We forget to realize that employee compensation absorbs up to 50% of bank’s expenses.
The 200,000 job trimmings would result in 10% of the U.S. bank jobs axed for the hyped-up “golden age of banking” that should deliver extraordinary savings and extra services to the customer.
I would argue that cost savings due to technological enhancements have already had an outsized surge in available services to the client as mobile and online banking has increased functionality allowing U.S. customers to maintain tight internet control over their bank account from anywhere that has an internet connection.
The most gutted part of banking jobs will be in the call centers because they will be substituted by chatbots.

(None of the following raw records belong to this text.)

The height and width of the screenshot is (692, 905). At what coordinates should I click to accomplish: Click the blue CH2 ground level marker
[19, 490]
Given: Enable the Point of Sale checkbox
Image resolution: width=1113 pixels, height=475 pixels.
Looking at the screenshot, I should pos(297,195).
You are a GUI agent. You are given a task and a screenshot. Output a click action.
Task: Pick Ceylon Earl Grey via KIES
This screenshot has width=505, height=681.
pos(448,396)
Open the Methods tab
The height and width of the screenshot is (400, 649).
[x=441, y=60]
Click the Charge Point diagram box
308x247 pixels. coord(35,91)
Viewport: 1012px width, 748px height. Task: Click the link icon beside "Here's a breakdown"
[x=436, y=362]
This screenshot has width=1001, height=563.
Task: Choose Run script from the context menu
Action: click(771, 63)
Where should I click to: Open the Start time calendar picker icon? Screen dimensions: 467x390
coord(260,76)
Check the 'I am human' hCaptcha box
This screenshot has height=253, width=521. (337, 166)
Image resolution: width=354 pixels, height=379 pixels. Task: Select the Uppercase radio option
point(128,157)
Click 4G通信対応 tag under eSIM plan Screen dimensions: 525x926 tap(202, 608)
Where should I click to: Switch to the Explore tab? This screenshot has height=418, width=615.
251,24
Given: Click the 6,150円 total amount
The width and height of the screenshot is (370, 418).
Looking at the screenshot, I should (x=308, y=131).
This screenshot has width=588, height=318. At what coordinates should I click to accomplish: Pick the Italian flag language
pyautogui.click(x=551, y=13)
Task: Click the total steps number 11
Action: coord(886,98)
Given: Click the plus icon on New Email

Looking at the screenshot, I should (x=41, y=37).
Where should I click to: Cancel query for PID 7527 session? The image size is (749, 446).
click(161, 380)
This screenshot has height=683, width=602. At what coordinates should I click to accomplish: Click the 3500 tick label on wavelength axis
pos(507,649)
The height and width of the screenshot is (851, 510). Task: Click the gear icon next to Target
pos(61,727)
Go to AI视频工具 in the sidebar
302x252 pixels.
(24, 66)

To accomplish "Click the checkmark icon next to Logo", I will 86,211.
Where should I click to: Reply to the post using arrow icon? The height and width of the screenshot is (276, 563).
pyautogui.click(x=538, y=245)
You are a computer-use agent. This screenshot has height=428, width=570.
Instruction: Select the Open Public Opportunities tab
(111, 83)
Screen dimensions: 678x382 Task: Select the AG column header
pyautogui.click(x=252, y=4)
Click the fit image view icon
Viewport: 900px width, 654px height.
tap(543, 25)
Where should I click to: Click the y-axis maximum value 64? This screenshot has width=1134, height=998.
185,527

A few years ago, chatbots were awful, even spewing out arbitrary profanity, but they have slowly crawled up in performance metrics to the point where some customers do not even know they are communicating with an artificial engineered algorithm.
The wholesale adoption of automating the back-office staff isn’t the end of it, the front office will experience a 30% drop in numbers sullying the predated ideology that front office staff is irreplaceable heavy hitters.
As it is, front-office staff is in the midst of getting purged with 2018 representing a fifth year of decline.
Front-office traders are being replaced by software engineers as banks follow the wider trend of every company migrating into a tech company.
Efficiencies do not stop there; the adoption of artificial intelligence will lower mortgage processing costs by 20% and the accumulation of hordes of data will advance the marketing effort into a smart, hybrid cloud-based and hyper-targeted strategy.
You would think that less workers mean higher pay for the employees - you thought wrong.
Historically, a strong labor market and low unemployment boosts wage growth, but national income going to workers has dipped from about 63% in 2000 to 56% in 2018.
Causes stem from the deceleration in union membership and outsourcing has snatched away bargaining power amongst workers on top of the mass automation being implemented.
I was recently in Budapest, Hungary and on a main thoroughfare, a J.P. Morgan and Blackrock office stood a stone’s throw away from each other employing an army of local English proficient Hungarians for 30% of the cost of American bankers.
Banks simply possess wider optionality to outsource to an emerging nation or to automate hard-to-fill positions now.
In this game of cat and mouse, companies can easily rebuff workers' attempts to ask for salary raises and if they threaten to walk off the job, a robot can just pick up the slack.
The last two human bank hiring waves are a distant memory.
The most recent spike came in the 7 years after the dot com crash until the sub-prime crisis of 2008 adding around half a million jobs on top of the 1.5 million that existed then.
The longest and most dramatic rise in human bankers was from 1935 to 1985, a 50-year boom that delivered over 1.2 million bankers to the U.S. workforce.
Recomposing banks through automation is crucial to surviving as fintech companies are chomping at the bit and even tech companies like Amazon and Apple have started tinkering with new financial products.